For Zajic Appliance in south Sacramento, California's capital city, business also has picked up. The company hired two workers this year, bringing the total to 18, said Christopher Zajic, who manages the family business.
One odd reason for his improving business: sales of bank-owned properties in a city that's among those hardest hit by the housing crash. When these houses sell, he said, their new owners generally replace appliances.
California used some of its federal stimulus money to pay for a "Cash for Appliances" program last year, a rebate program for purchases of energy-efficient washing machines and refrigerators.
"It spiked sales," Zajic told The Sacramento Bee, adding that he thinks the effort simply compressed sales into a shorter time period rather than created new demand.
For many small businesses, their chief problem is an old one: navigating the bureaucracy of the Small Business Administration to secure government-backed loans.
"My biggest problem is the current status of the banking system and how it's being over-regulated," Dennis Sweeney, a co-owner of Summit Sportswear Inc., told The Kansas City Star. "I want to grow this business, and I'm using the same credit line that I've been using for five years."

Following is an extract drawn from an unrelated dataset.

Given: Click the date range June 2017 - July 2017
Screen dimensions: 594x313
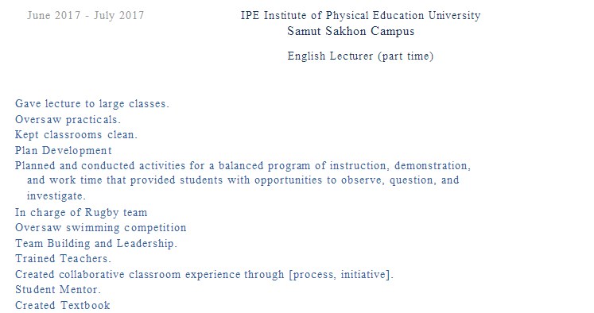Looking at the screenshot, I should 86,16.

Kansas City-based Summit, 20 years old, supplies college-licensed clothing to university bookstores in four Midwestern states. Sweeney hired his fourth employee in August. He's adding licenses to sell apparel to colleges in the Southeast and Atlantic region, but his company doesn't have inventory or other collateral that bankers usually want to secure loans.

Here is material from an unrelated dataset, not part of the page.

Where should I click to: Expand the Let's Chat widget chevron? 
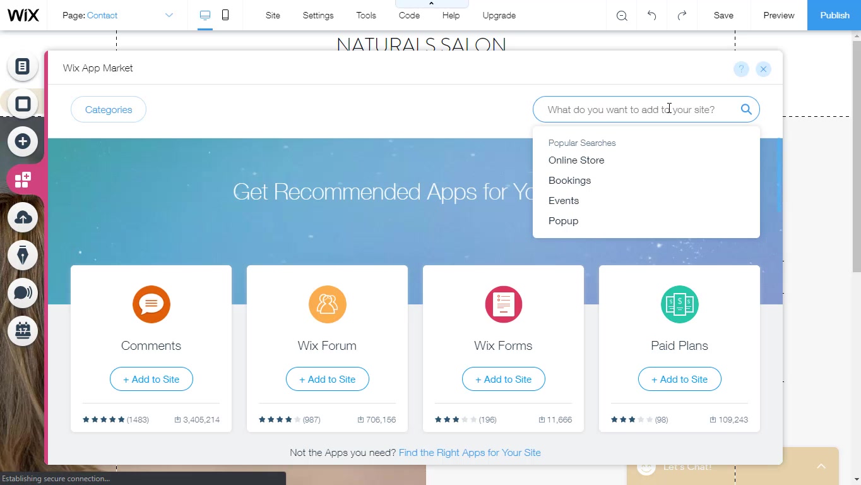pos(821,466)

And the small local banks Summit deals with frown on the red tape required for SBA loans, after a loan he got in 2008 took three months of nightmarish documentation.
"It was only $35,000," Sweeney said. "Our bank basically said it would never do that again."

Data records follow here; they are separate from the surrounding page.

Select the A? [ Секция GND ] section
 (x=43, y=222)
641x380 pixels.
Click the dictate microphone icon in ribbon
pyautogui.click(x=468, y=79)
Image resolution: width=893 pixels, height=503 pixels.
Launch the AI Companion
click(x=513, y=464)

Other small firms say their problem is simply a lack of customers.
"I think the business climate is so shaky that I would not want to undergo any expansion or outlay capital," said Andy Weingarten, who owns Almar Auto Repair in Charlotte. He's thinking about hiring one more mechanic.
Added Barry Grant, the regional president of Meritage Homes Corp., in California, "It starts with jobs. ... There's an awful lot of people sitting on the fence; they're waiting for a sign."
One reason hiring remains dampened is the prolonged slump in the housing sector, a driver of the pre-crisis economy. Meritage builds homes in California and six other states. It'll build fewer than 1,000 homes in the Golden State this year, well below the 2,500 annually it built during boom times.
Another cause of sagging demand for new houses, Grant told The Sacramento Bee, is the planned October change to loan limits in order for a homeowner to qualify for a federal government-insured home loan. It was boosted to as high as $769,000 in parts of the country during the financial crisis, but Republicans in Congress have pushed for a return to lower limits and less government involvement in the housing market.
In Sacramento County, the change would mean a new loan limit of $474,000 to qualify, well below the current $580,000. Around the nation, the loan-limit change has created uncertainty.
"Any uncertainty in the market makes people hold off," said Grant. "It builds a certain level of uncertainty."
Sometimes a small business's struggle has nothing to do with government at all.
Lynn Swager, a co-owner of Brass on Ivory in Edgewater, Md., sells, rents and repairs musical instruments. She faces a completely different sort of challenge.
"The thing that chokes us, believe or not, is the Internet. There are so many things that are accessible on the Internet that they can purchase for less than I can purchase from my distributor," Swager told McClatchy. "Everybody thinks the Internet is this great thing that is happening to the world, but it is really, I think, killing a lot of small business. People that we talk to that are no longer in business say the same thing exactly."